The Centralized Scheduling Solution from Cerner will enable better care coordination for 60,000 vets at that location, and will eventually be rolled out to all Veterans Affairs facilities nationwide.
By Mike Miliard
01:58 PM

In a first step for its long-planned, decade-long, $16 billion Electronic Health Record Modernization program, the U.S. Department of Veterans affairs announced today that it has gone live with a scheduling tool that will, eventually, find its way into VA facilities across the country.

The new Cerner-developed Centralized Scheduling Solution is up and running at VA Central Ohio Healthcare System in Columbus, and will enable more efficient patient scheduling by offering visibility into clinician availability within a unified system.

Cerner says it has migrated and tested demographic information for the 60,000 veterans who receive care at the facility. The CSS will be integrated with the full EHR systems set to be implemented at the next go-live site, Mann-Grandstaff VA Medical Center in Spokane, Washington, this autumn.

The new implementation will make it so VA staff in Columbus doesn't have to log in to multiple applications to coordinate calendars, clinicians, rooms and equipment, eliminating time-intensive manual data entry and workarounds to finalize appointments.

Instead, according to VA officials, color-coded time slots and a unified view for coordinating schedules across multiple locations will make scheduling easier for both VA staff and for veterans, who can make, reschedule and cancel appointments online.

"With CSS, VA staff will be able to identify and fill no-show appointments in real-time using a single system," according to the VA. "CSS also benefits Veterans by optimizing their access to health care with a more efficient online scheduling experience."

The EHRM program kicked off in May 2018, when VA signed a $10 billion deal with Cerner to build a new EHR, interoperable with the one Cerner is building for the U.S. Department of Defense, to replace its existing VistA system.

The planned price tag for the project soon climbed to $16 billion, and VA officials this past February asked Congress for an additional $1.2 billion, even as it was missing its own initial March deadline for go-live at Mann-Grandstaff.
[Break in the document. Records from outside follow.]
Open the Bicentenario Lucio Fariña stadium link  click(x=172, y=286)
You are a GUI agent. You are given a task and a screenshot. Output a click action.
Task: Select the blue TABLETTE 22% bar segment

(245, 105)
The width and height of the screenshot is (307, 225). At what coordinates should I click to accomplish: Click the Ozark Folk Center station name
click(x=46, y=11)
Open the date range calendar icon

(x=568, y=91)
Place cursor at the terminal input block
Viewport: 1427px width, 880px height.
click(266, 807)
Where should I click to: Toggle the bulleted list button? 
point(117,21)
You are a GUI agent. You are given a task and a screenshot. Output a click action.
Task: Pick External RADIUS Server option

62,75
That deadline was recalibrated for July, but the COVID-19 crisis caused it to be delayed once again – but after hitting pause in April, the agency announced it would restart the program in October, in hopes of going live in the Pacific Northwest this fall.
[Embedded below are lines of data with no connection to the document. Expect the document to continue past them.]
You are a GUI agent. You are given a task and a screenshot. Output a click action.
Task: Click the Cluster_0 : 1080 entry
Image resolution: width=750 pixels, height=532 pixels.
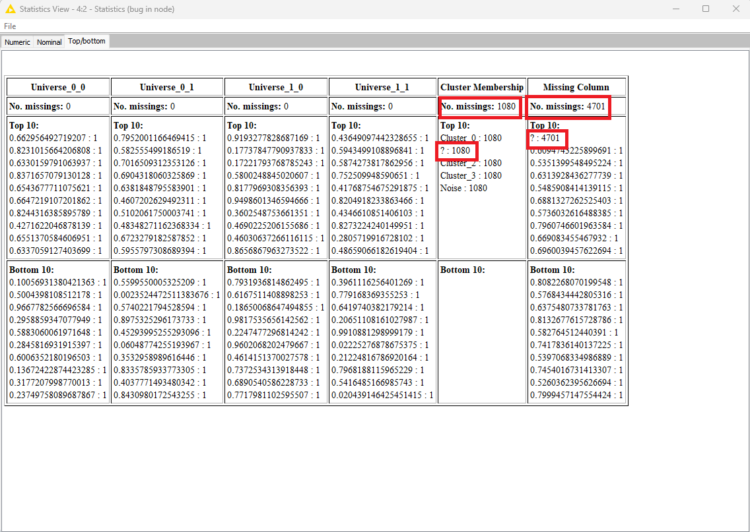(x=471, y=138)
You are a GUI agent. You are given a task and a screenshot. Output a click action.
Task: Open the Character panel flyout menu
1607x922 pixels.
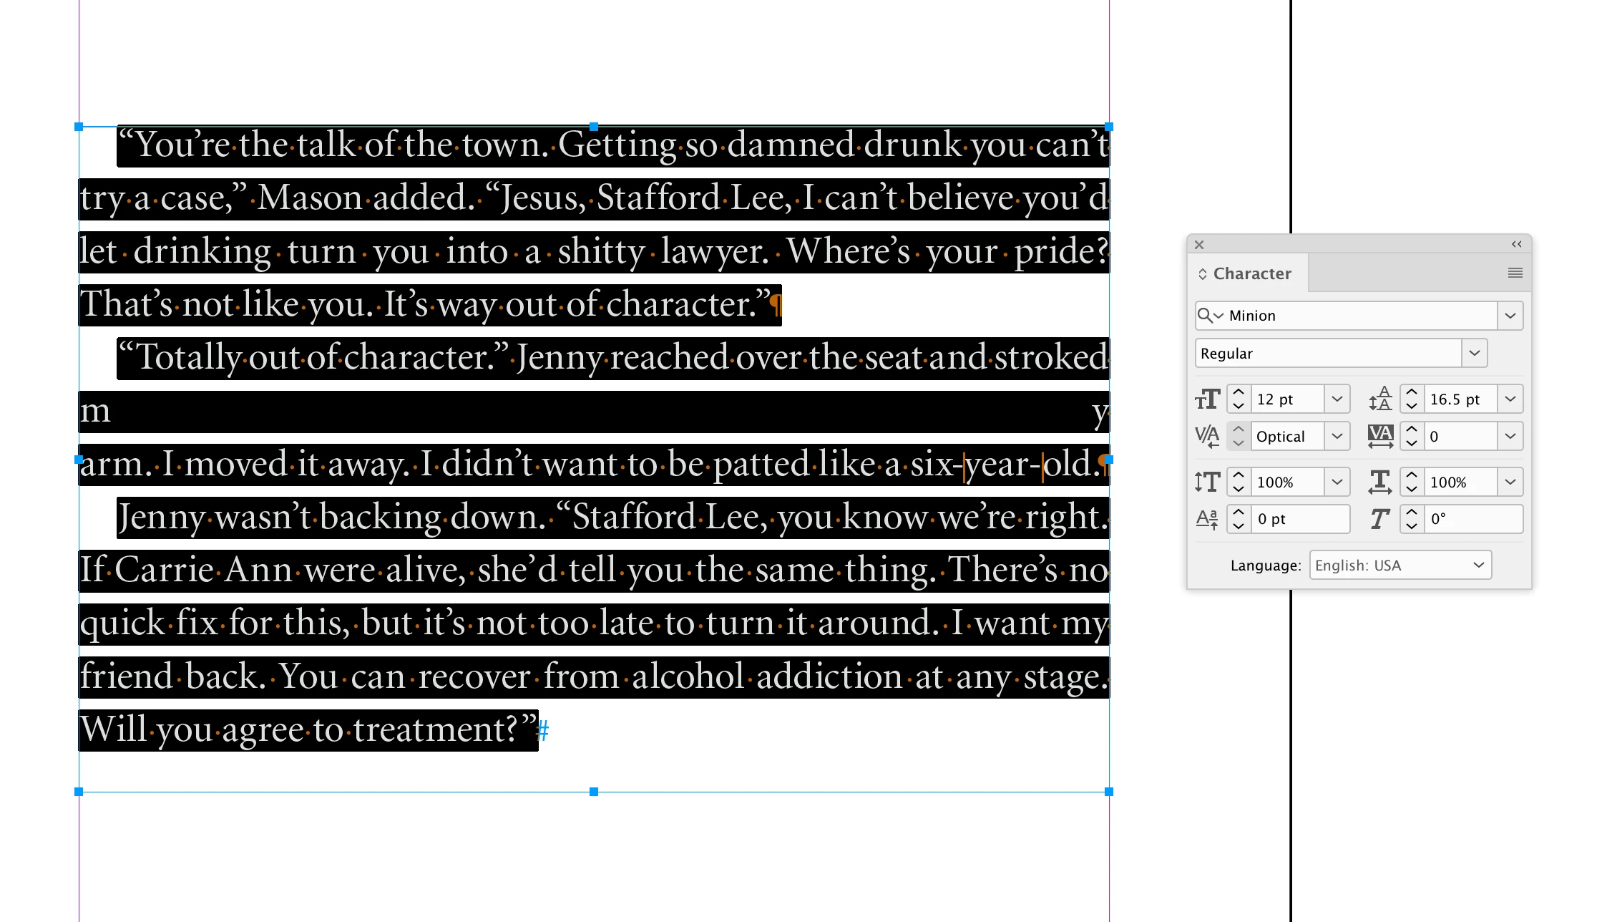(x=1515, y=273)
"VA has delivered an enhanced scheduling system that will benefit Veterans and health care providers," said Acting VA Deputy Secretary Pamela Powers, who has oversight of VA’s EHRM program, in a statement. 

"This is another successful launch of a major milestone in the EHRM effort and will optimize Veterans’ access to health care by improving appointment scheduling. CSS also provides an efficient and transparent method of identifying and eliminating double bookings, flagging canceled appointments and maximizing provider time spent with patients."